■ **Supplied material**:
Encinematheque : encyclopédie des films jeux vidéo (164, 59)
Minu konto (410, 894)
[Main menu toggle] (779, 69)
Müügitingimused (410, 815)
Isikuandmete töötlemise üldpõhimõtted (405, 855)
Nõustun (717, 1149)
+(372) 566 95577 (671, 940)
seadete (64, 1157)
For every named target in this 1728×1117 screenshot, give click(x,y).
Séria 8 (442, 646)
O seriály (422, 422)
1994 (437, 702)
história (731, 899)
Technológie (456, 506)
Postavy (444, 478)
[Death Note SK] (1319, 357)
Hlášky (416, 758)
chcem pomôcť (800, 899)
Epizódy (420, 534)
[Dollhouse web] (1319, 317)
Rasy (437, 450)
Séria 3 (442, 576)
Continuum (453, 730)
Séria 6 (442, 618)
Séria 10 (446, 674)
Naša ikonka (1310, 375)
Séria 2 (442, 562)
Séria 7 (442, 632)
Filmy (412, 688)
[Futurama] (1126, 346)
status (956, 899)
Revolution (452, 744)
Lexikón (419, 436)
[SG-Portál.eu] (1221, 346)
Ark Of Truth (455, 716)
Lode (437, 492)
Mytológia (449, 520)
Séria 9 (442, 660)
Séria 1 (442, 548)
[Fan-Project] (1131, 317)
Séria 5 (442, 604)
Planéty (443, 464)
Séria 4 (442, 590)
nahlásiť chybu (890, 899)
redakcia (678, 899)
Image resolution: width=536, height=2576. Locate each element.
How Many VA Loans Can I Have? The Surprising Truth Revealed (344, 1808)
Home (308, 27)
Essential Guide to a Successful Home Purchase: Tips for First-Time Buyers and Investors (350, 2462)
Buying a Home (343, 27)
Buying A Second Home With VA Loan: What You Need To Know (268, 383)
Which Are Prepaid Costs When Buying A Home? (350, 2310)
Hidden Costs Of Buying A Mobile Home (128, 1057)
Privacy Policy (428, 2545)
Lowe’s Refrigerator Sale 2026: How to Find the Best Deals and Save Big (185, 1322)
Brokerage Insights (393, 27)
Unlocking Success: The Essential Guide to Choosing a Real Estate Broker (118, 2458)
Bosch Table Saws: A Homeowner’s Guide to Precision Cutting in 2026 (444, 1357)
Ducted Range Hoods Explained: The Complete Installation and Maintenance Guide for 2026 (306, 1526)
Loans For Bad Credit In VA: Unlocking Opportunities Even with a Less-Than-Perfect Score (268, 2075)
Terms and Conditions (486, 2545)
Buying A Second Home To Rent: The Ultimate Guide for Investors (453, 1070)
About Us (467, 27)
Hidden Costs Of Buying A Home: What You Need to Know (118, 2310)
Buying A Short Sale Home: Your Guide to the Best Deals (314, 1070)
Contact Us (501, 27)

■ **Your task**:
Please show each line in the records above that contains "Best".

■ **Task solution**:
Lowe’s Refrigerator Sale 2026: How to Find the Best Deals and Save Big (185, 1322)
Buying A Short Sale Home: Your Guide to the Best Deals (314, 1070)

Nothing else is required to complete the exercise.